Adorno argues that to think is to identify, to reduce the alterity or difference of the object to the concept. In Difference and Givenness, I argue against this model of thought, instead arguing that thought is only ever produced by a difference or encounter, an alterity. Yet nonetheless Adorno manages to capture the bureaucratic model of thought, where the aim is always the erasure of the gap between concept and thing. Like the outraged critic of flag burning that believes the nation itself is being burnt when the flag is being burnt, the administrative thinker believes that things are exhausted in concepts. Such is the teaching of the correspondence theory of truth or representation. Yet concepts are not without the differences they produce, and for this reason are things as well. As Adorno writes,

The barter principle, the reduction of human labor to the abstract universal concept of average working hours, is fundamentally akin to the principle of identification. Barter is the social model of the principle, and without the principle there would be no barter; it is through barter that non-identical individuals and performances become commensurable and identical. The spread of the principle imposes on the whole world an obligation to become identical, to become total. (146)

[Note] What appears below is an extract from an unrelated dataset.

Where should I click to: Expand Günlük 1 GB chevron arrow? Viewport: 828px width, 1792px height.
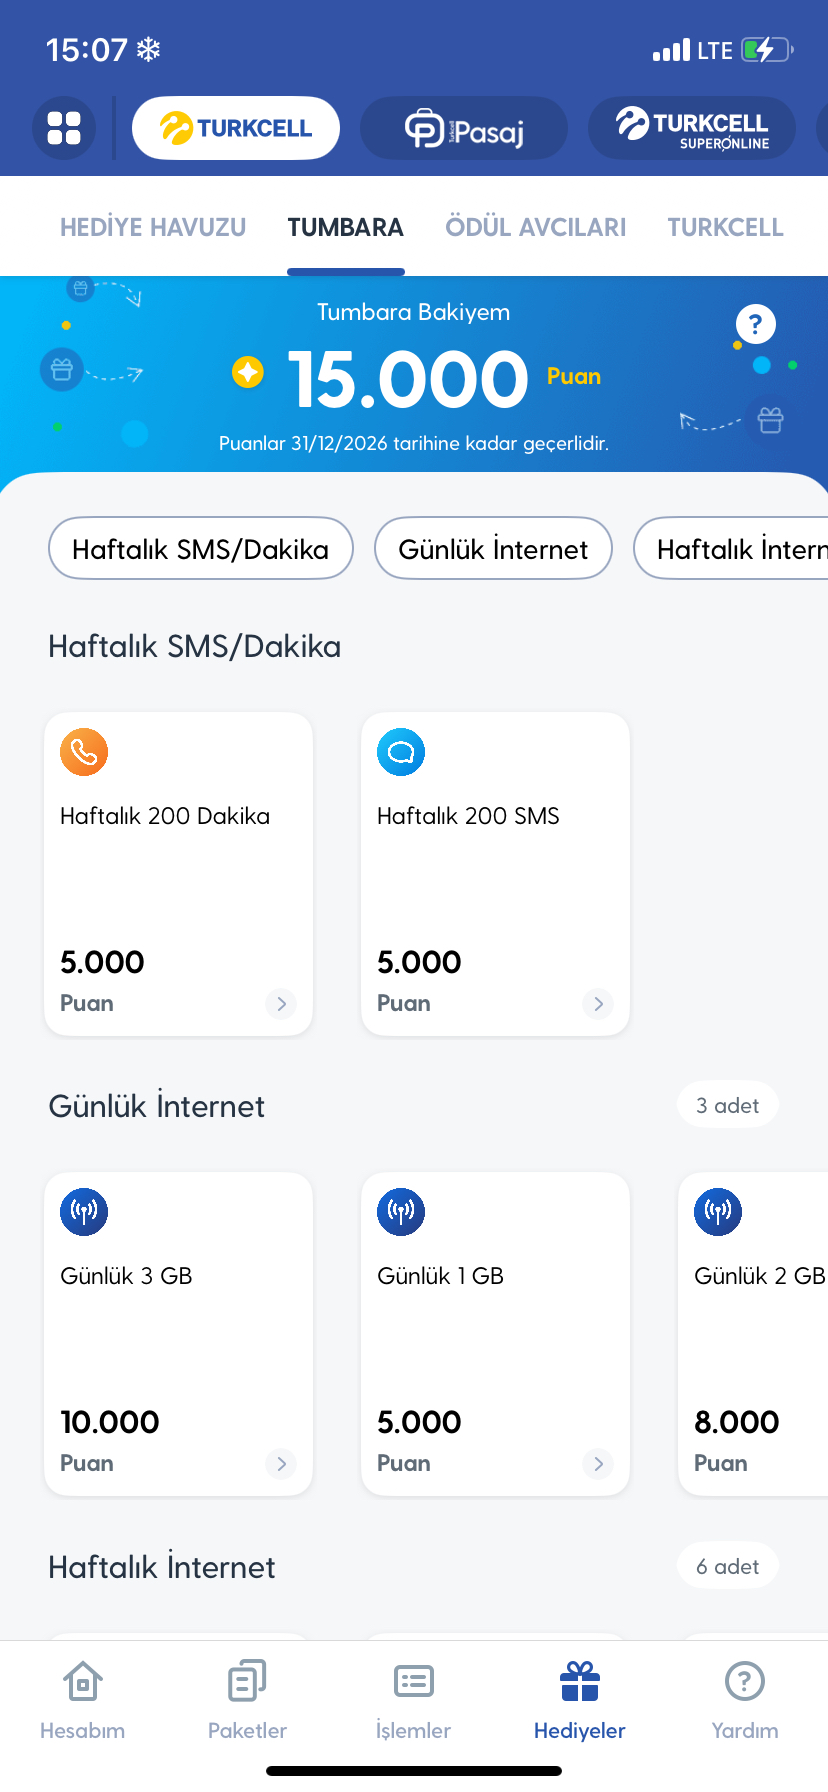[598, 1463]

The concept here, of course, is Value under the money-form. Under this form all heterogeneity of labor and persons is erased, as are all qualitative differences among things. Rather, they can now all be substituted for one another as commodities. Such is the reality of concepts or fictions, wherein the withdrawal of entities can be reduced and they can be transformed into what Harman calls “sensual objects”. Here we have one object hegemonizing others. Representationalism would lead us to that conclusion that the representation (the commodity) can be substituted for the thing because they’re identical.